* _DOCUMENT SEGMENT_
It’s 1972! President Nixon's plumbers are plumbing up what we’d call Watergate, while Tricky Dick makes a historic relations-normalizing visit to mainland China. Arab terrorists murder 11 at the Munich Summer Olympics, a three-man Japanese hit squad kills 26 at Lod Airport near Tel Aviv, and negotiators in Paris try to hammer out a Vietnam peace deal. Top American films include The Poseidon Adventure, Blacula, The Godfather, and Georgia dueling-banjos favorite Deliverance, while on TV audiences enjoyed All In The Family, Columbo, The Brady Bunch, The Partridge Family, Flip Wilson, Emergency!, Sanford & Son, Maude, the Bob Newhart Show, M*A*S*H and Kung Fu. Kids tuned in Saturday mornings to watch Scooby-Doo, The Osmonds, Josie & The Pussycats In Outer Space, The Brady Kids, Sealab 2020, and endless reruns of Bugs Bunny and Daffy Duck. Meanwhile in Japan, the Winter Olympics were held in Sapporo. Yes, they used to hold the summer and winter Olympics in the same year! Controlled by the US since the end of WWII, Okinawa was returned to Japanese administration. Japanese theaters spent 1972 screening Godzilla Vs Gigan, Female Prisoner 701 Scorpion, two Zatoichi films, and four Lone Wolf & Cub movies, while Japanese TV aired the historical dramas Mito Kōmon and Ōedo Sōsamō, the tokusatsu adventures of Kamen Rider, Lion Maru, Ultraman Ace, and Kikaida, the detective series Key Hunter, and the "Japan's Got Talent" series Star Tanjō!
1972 Japanese film and TV |
But here at Let's Anime we are an anime blog, we're here to talk about Japanese animation and what it looked like fifty years ago. 1972 was a year that set Japanese animation firmly upon the path it still walks today, a merchandise-driven, synergistic production-committee collaboration between the publishing industry, the toy industry, the broadcasting industry, and the eyeballs of impressionable children. Right now we're living in the anime ecosystem that 1972 built.
Stars of 1971 |
Continuing from 1971 were series like the second Q-Taro The Ghost anime, the first Lupin III series, the second Kitaro show and, of course, the longest running animated series of all time anywhere, Sazae-san, brought to you by Toshiba. But let’s keep moving and get into the new Japanese animation happening in 1972!
First up in our list is Astroganger. Fleeing the evil alien Blasters, the extra-terrestrial Maya crash-lands on Earth, falls in love with a scientist and gives birth to a human boy named Kantaro. When the Blasters invade the Earth, Kantaro must defeat them by fighting with Astroganger, a robot made from living metal. This was the first color super robot TV anime, if you can call Astroganger super, which I personally do not. However, let's remember that every anime series is somebody's favorite anime series, and Astrogangar is no exception, being popular in Italy and the Arabic world. This Knack anime series ran for 26 episodes between October 1972 and March 1973.
Seen in Mexico as "Capitan Centella," Moon Mask Rider is based on the groundbreaking tokusatsu hero series Gekko Kamen/Moonlight Mask/Moon Mask Rider, who donned the titular moon mask, fired up his moon cycle, and strapped on his moon six-guns for justice in the name of the Moon on TV in 1958 and soon afterwards in six feature films. The '72 version, also animated by Knack, appeared in response to the success of 1971 tokusatsu series Kamen Rider, itself perhaps influenced by the original Moon Mask.

Stored data entries
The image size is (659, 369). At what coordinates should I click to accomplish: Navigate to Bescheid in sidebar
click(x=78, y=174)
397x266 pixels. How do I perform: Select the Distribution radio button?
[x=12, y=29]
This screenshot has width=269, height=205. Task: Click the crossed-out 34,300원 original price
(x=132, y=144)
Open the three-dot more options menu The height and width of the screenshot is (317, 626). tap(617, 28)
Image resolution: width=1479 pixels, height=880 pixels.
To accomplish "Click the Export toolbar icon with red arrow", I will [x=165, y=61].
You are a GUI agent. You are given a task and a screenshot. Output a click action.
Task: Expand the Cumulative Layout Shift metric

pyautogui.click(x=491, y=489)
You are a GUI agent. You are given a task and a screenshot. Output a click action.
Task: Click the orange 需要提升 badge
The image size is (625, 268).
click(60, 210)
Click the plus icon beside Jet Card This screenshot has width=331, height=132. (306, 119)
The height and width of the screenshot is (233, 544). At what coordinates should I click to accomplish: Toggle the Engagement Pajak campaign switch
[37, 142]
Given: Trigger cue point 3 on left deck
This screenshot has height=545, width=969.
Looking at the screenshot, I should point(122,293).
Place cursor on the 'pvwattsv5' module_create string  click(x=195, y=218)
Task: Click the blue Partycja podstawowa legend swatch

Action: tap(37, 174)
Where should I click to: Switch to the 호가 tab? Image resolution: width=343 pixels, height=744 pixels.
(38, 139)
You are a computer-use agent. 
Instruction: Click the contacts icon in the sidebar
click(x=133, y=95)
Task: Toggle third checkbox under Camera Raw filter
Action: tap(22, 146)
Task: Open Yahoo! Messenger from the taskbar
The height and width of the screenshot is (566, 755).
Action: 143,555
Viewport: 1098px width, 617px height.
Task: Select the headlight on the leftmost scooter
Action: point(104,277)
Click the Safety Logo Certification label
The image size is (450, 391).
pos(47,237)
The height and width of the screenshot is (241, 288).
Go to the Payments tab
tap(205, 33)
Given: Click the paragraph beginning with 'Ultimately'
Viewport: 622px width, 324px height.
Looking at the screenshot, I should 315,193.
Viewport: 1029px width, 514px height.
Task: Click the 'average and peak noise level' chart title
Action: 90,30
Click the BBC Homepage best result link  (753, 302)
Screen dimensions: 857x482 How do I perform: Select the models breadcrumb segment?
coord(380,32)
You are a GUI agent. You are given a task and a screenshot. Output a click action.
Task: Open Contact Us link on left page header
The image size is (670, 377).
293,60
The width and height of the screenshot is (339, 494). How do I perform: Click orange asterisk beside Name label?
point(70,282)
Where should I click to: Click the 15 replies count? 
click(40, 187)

* _REQUIRED TASKS_
a) Rewrite the paragraph of the 1972 anime article that begins "First up in our list is Astroganger" as a short list, keeping its main facts.
b) Give again, word for word, the part of the 1972 anime article that opens with the words containing "Stars of 1971" and closes with "happening in 1972!".
c) Proceed with the 1972 anime article, picking up from its final sentence.

* _RESPONSE LIST_
a)
- Story: Fleeing the evil alien Blasters, the extra-terrestrial Maya crash-lands on Earth, falls in love with a scientist, and gives birth to a human boy, Kantaro.
- Conflict: When the Blasters invade Earth, Kantaro fights them with Astroganger, a robot made of living metal.
- Significance: It was the first color super robot TV anime, though the writer doesn't consider Astroganger "super."
- Reception: It was popular in Italy and the Arabic world.
- Production: A Knack series of 26 episodes, aired October 1972 to March 1973.

b)
Stars of 1971 |
Continuing from 1971 were series like the second Q-Taro The Ghost anime, the first Lupin III series, the second Kitaro show and, of course, the longest running animated series of all time anywhere, Sazae-san, brought to you by Toshiba. But let’s keep moving and get into the new Japanese animation happening in 1972!

c)
Onbu Obake aka "Piggyback Ghost" aired from October '72 until September 1973 and was based on the manga by Ryuichi Yokoyama, who created the wartime manga Fuku-chan and was one of the first manga-ka to be recognized by the Japanese government as a serious artist. A Top Craft/Eiken series, Onbu Obake aired on YTV. The Onbu Ghost was born from jade and spends happy days with a kind old blacksmith and a young village girl, encountering a wide variety of Japanese folktales as he becomes pretty much a Japanese version of Casper The Friendly Ghost. In the final episode, Onbu saves the village by holding up a crumbling rock all night alone, before exhausting his powers and returning to the jade from whence he came. Beat that, Casper!
Tamagon The Counselor or "Kaiketsu Tamagon" is a goofy, friendly monster who is inordinately fond of eggs. He advises anyone with a problem, asking only eggs in payment - as soon as he's eaten that egg he gets to work. However his solutions usually end in comedic failure and he winds up being chased by his irate clients. This series of 195 5-minute shorts from Tatsunoko aired in Europe as "Eggzavier the Eggasaurus."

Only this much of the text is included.